**TASKS AND EXERCISES:**
a) Answer these questions using the article on the spider Microstigmata amatola:
(i) What is the species named after?
(ii) About how far apart are the two known collection localities?
(iii) At what range of altitudes has the species been sampled?
b) Carry on the article about the spider Microstigmata amatola, starting after its final sentence.

**EXTRACT PROVIDED:**
== Segment start ==
Microstigmata amatola

Scientific classification
- Kingdom: Animalia
- Phylum: Arthropoda
- Subphylum: Chelicerata
- Class: Arachnida
- Order: Araneae
- Infraorder: Mygalomorphae
- Family: Microstigmatidae
- Genus: Microstigmata
- Species: M. amatola
- Binomial name: Microstigmata amatola Griswold, 1985

= Microstigmata amatola =

- Authority: Griswold, 1985

Species of spider

Microstigmata amatola is a species of spider in the family Microstigmatidae. It is endemic to South Africa.

==Etymology==
The species is named after the Amatola Mountains in the Eastern Cape, where it was first discovered.

==Distribution==
Microstigmata amatola is endemic to South Africa, with a very restricted distribution in the Eastern Cape province. The species is known from only two collection localities approximately 35 km apart: Hogsback in the Amatola Mountains and Stutterheim Kologha Forest.

==Habitat and ecology==
The species is a ground-dwelling wandering spider that appears to be restricted to conditions of high humidity and relatively even temperature as found in the understory and litter layer of indigenous forest and close-canopy bush. It has been sampled from the Forest biome at altitudes ranging from 1,052 to 1,372 m above sea level.
== Segment end ==
**AVAILABLE DATA:**
== Segment start ==
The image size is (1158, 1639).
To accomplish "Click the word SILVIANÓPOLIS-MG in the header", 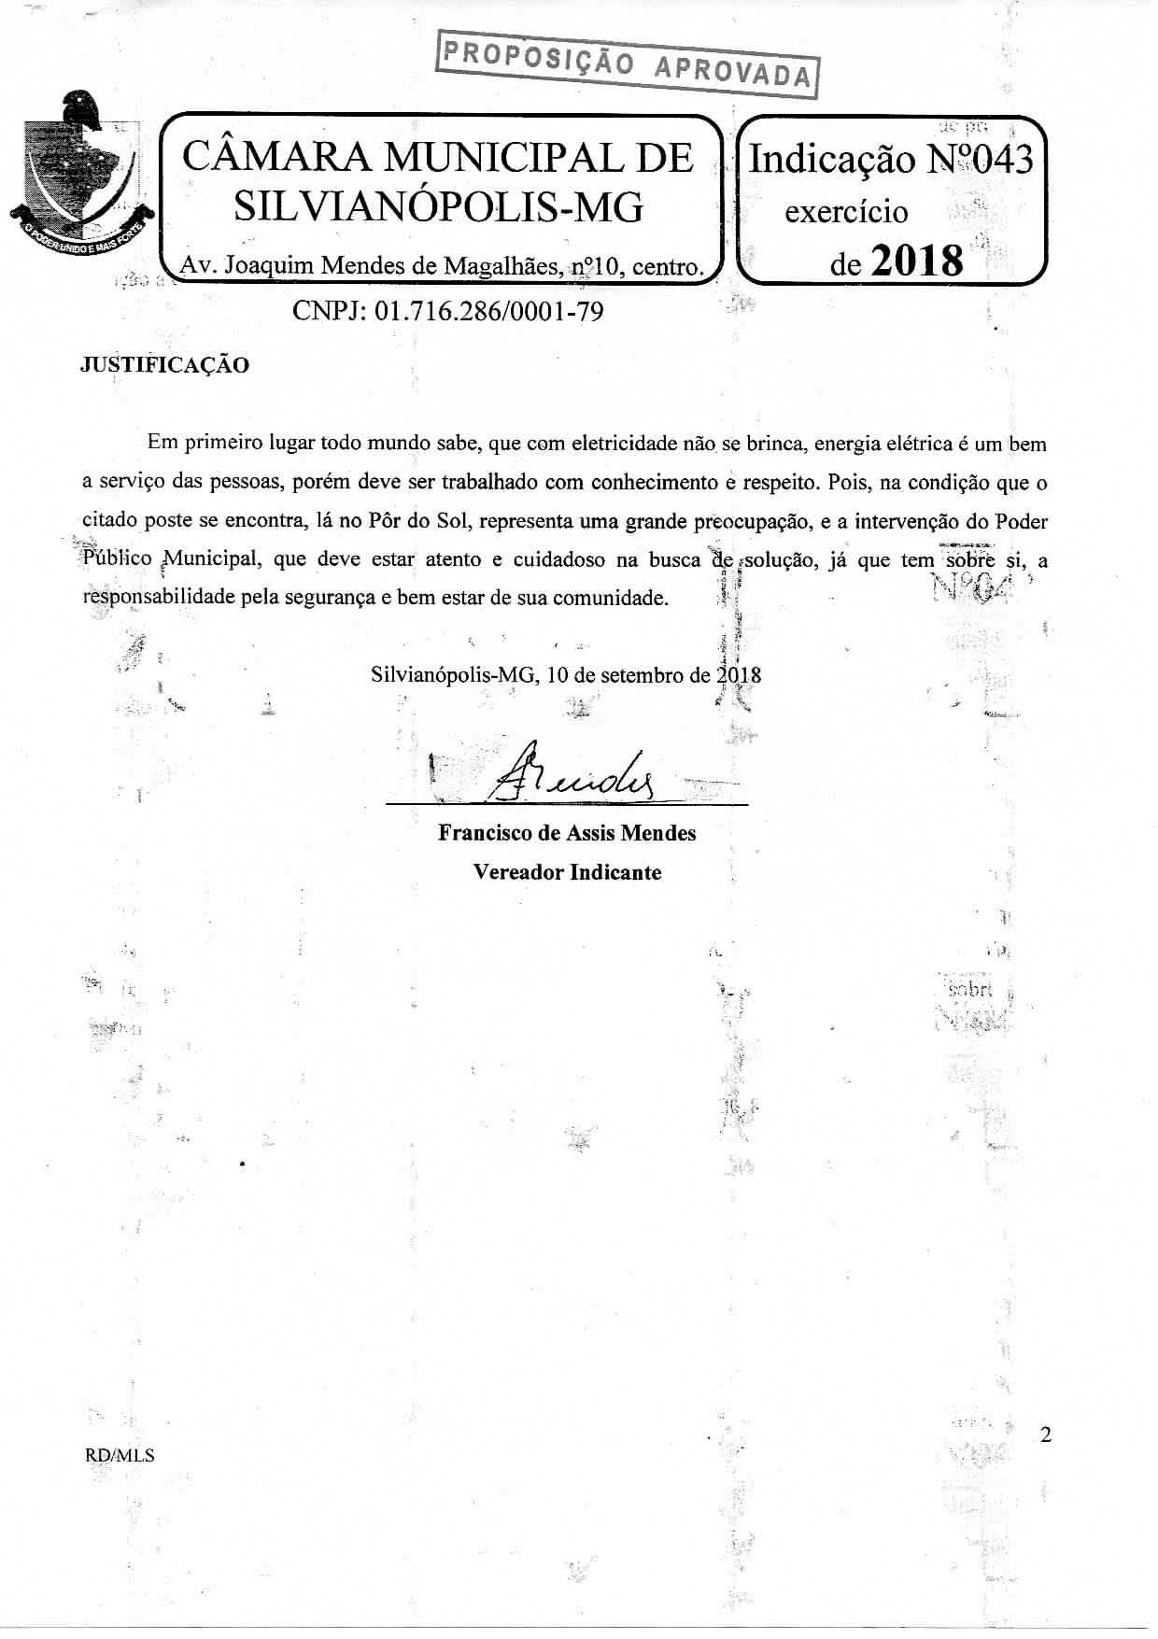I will tap(438, 206).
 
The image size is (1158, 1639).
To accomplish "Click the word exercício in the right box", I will tap(846, 212).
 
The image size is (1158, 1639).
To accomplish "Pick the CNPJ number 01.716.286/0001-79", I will tap(487, 311).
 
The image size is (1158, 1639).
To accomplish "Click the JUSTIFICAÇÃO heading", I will tap(165, 365).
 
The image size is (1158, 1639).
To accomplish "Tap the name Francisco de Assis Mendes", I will tap(567, 833).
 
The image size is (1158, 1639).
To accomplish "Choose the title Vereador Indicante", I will tap(567, 872).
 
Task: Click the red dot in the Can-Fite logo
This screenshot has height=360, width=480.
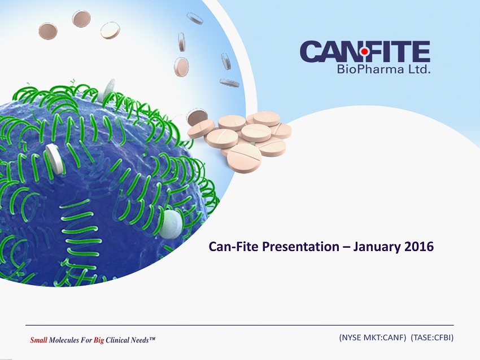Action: click(x=364, y=52)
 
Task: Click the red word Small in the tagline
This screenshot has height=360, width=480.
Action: click(x=38, y=340)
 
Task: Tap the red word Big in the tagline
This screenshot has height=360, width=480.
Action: click(x=99, y=340)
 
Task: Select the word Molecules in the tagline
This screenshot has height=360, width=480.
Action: click(x=64, y=340)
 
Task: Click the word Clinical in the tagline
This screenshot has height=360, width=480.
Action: click(x=117, y=340)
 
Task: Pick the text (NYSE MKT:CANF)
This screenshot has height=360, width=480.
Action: click(x=373, y=337)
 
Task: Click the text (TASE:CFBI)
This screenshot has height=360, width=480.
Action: click(x=432, y=337)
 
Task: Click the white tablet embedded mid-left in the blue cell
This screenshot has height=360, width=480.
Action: click(x=55, y=159)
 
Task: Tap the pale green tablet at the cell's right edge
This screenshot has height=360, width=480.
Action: click(x=171, y=225)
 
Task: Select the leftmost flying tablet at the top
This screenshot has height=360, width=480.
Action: click(x=48, y=31)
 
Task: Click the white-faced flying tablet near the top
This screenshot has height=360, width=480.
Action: click(x=110, y=30)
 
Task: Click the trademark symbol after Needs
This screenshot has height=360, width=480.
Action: click(x=152, y=339)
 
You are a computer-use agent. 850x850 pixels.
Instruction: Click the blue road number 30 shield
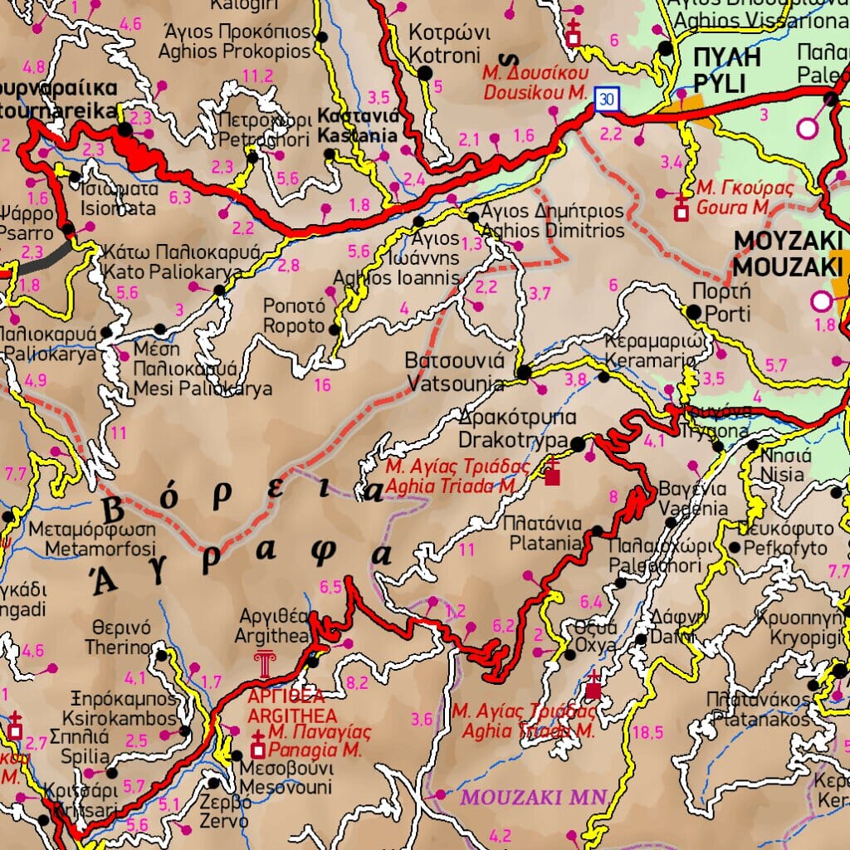pyautogui.click(x=608, y=99)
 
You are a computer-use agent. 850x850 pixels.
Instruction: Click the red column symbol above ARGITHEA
pyautogui.click(x=266, y=665)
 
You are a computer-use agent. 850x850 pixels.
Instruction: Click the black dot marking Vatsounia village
pyautogui.click(x=524, y=373)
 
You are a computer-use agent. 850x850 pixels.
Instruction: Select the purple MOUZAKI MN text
pyautogui.click(x=534, y=798)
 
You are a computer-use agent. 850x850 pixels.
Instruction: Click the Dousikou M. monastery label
pyautogui.click(x=535, y=83)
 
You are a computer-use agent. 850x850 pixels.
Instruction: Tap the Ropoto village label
pyautogui.click(x=293, y=316)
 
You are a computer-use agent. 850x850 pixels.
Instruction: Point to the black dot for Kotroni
pyautogui.click(x=426, y=73)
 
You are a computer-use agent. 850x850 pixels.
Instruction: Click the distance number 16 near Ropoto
pyautogui.click(x=323, y=385)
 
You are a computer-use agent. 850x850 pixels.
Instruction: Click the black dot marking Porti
pyautogui.click(x=693, y=312)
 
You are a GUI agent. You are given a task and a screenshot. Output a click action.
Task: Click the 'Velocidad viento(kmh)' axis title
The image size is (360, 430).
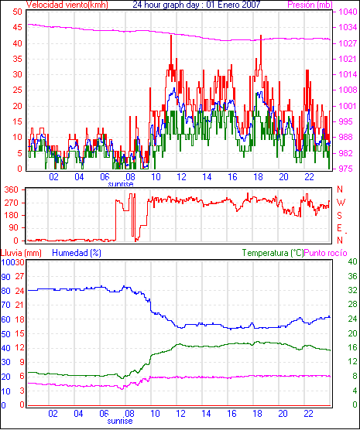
== Segment end ==
**TASK RESULTS:**
a)
(i) The Amatola Mountains in the Eastern Cape, where it was first discovered.
(ii) Approximately 35 km.
(iii) From 1,052 to 1,372 m above sea level.

b)
==Description==

Microstigmata amatola is known from both sexes.

==Conservation==
Microstigmata amatola is listed as Rare by the South African National Biodiversity Institute due to its small restricted distribution range of less than 100 km^{2}. There are no known threats to the species currently.

==Taxonomy==
Microstigmata amatola was described by Charles Griswold in 1985 from specimens collected at Hogsback in the Amatola Mountains. The species is known from both sexes and belongs to the genus Microstigmata, which is the only representative of the family Microstigmatidae in South Africa.